Stefan Zenklusen: Ich möchte hier bewusst anschaulich bleiben: Diese These mag vielleicht erstaunen, aber objektiv gesehen gibt es Übereinstimmungen zwischen dem Rechtspopulismus oder -extremismus und dem links-islamophilen Kulturrelativismus. Letzterer hat den Universalismus fallen gelassen zugunsten der Pflege von Mikroidentitäten und des Islam. Pauschal ausgedrückt, hat der Heideggersch angehauchte Dekonstruktivismus obsiegt über die Aufklärung der Aufklärung Adornos, bei der immer Aufklärung bewahrt wird.
"Ein Rechtsextremer könnte dieses Konzept unterschreiben"
Haben Sie ein prägnantes Beispiel?
Stefan ZenklusenI: Auffällig für den linken Kulturrelativismus ist die Ideologie der Cultural Appropriation, die den Rassen eine Kultur zuweist und teilweise sogar dafür einsteht, dass sich diese Kulturen nicht allzu fest vermischen sollten. Ein Rechtsextremer könnte dieses Konzept vorbehaltlos unterschreiben. Auffällig in den frankophonen Gebieten ist, welche Definitionsmacht diese postmodernistische Linke errungen hat, und auf welch aggressive Weise diese Position verteidigt wird.
Der Banlieueforscher Hugues Lagrange hat sich dem dominierenden Diskurs auf äußerst zurückhaltende Weise entgegengestellt, ethnisch-kulturelle Einflüsse analysiert und aufgezeigt, dass die bisherigen Approaches einseitig waren und sind.
In einer TV-Diskussionssendung wurde er danach von einer Schriftstellerin und einem Anthropologen in den Senkel gestellt und erniedrigt, ohne dass der Moderator interveniert hätte. Eine ähnliche Hetze mussten die Demographin Michèle Tribalat, der Soziologe Tarik Yildiz oder die Essayistin Malika Sorel erdulden, die alle in die rechte Ecke gestellt wurden.

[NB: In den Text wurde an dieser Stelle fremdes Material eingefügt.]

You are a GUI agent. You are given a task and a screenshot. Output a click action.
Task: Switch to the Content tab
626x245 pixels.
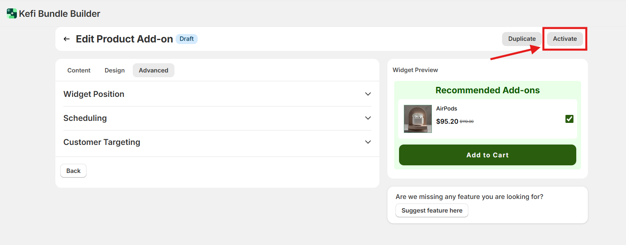pyautogui.click(x=79, y=70)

Das Buch L’identité malheureuse (2014) des Philosophen Alain Finkielkraut wurde von der Pariser Presse als "rassistisch" und "nationalistisch" abgestempelt. In meinem Buch biete ich eine ausführlich kommentierte Rezension dieser Schrift an: Die Publikation Finkielkrauts enthält kein einziges nationalistisches oder rassistisches Wort.
Dies sind relativ prominente Beispiele. Man kann sich ausmalen, wie das Ganze jeweils endet, wenn es sich um islamkritische Menschen mit geringem sozialen oder symbolischen Kapital handelt. Anders gesagt: Der sich als "antirassistisch" verkaufende Diskurs im frankophonen Europa (hierzu gehören auch Wallonien, Brüssel und die französische Schweiz) hat sich zu einem semitotalitären islamophilen McCarthyismus entwickelt, der auch die Praxis im deutschsprachigen Raum in den Schatten stellt.
Ein weiteres Beispiel dieses ideologischen Ukas ist ja der Fall Daoud, der auch international wahrgenommen wurde. Der algerische Schriftsteller Kamel Daoud veröffentlichte 2016 in Le Monde einen Artikel, in dem er vor dem Hintergrund der Ereignisse von Köln die Beziehungen des Islam zur Frau und zur Sexualität thematisierte. Daraufhin unterschrieben 19 französische Anthropologen und Soziologen eine Reaktion, in der sie Daoud, der bekanntlich im eigenen Land durch Islamisten bedroht wird, des Essentialismus, des Orientalismus und der Islamophobie bezichtigten.
Hier hat sich der Antirassismus endgültig zu einem im Habermasschen Sinn asymmetrischen, herrschaftlichen, autoritaristischen Diskurs verwandelt. In dem Papier dieser Wissenschaftler weht der Geist von Vichy: Dies ist Kollaboration im Kontext heutiger Verhältnisse. Als Linker hoffe ich, dass sich die Linke endlich deutlich von solchen regressiv-autoritaristischen Tendenzen distanziert.